A=πr², dA/dt=k where k is a constant, because rate of change of A is constant.

A=kt+C where C is a constant of integration, to be found.

4π=2k+C, 9π=3k+C, 5π=k, so k=5π (by subtracting these two equations), and 4π=10π+C, C=-6π (by substituting k=5π). We now know how A and t are related:

A=5πt-6π. But A=πr² so we can relate r and t:

πr²=5πt-6π, r²=5t-6.

When t=2, r²=4, r=2, and when t=3, r²=9, r=3 therefore r changes from 2 to 3, an increase of 1 as t goes from 2 to 3.
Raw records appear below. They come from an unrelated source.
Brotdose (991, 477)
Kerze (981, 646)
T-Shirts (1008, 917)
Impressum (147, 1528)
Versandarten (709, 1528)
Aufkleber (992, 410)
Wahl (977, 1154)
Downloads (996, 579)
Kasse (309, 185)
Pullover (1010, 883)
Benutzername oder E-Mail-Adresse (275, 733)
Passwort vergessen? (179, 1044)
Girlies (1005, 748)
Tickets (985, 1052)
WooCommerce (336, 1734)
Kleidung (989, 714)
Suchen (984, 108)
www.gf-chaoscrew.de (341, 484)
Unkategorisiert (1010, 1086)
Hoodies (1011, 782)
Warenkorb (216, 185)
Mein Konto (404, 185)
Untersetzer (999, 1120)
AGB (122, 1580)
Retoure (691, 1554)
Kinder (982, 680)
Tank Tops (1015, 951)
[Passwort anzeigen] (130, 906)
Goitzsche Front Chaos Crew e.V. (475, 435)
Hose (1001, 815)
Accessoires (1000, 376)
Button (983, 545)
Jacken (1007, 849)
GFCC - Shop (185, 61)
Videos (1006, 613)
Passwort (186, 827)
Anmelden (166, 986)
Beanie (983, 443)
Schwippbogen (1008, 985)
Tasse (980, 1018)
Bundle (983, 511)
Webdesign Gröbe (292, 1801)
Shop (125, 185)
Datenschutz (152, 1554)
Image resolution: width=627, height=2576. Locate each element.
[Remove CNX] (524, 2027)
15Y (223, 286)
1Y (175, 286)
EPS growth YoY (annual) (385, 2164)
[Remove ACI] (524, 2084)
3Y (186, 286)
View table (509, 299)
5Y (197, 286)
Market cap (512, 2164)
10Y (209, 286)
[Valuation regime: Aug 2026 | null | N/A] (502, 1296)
Another way of looking at it (without using calculus) is to look at the growth rate of A in the time interval of 3-2=1:

9π/4π=9/4. The growth rate of r is the square root of this because A is proportional to r², making r proportional to the square root of A. Therefore r changes from 2 to 3 as A changes from 4π to 9π. But this only means an increase of 50%, rather than a net increase (an actual value). But r²=A/π, so when A=4π, r²=4, r=2; when A=9π, r²=9, r=3; which tells us that r actually changes from 2 to 3 when A changes from 4π to 9π, confirming a net increase of 1.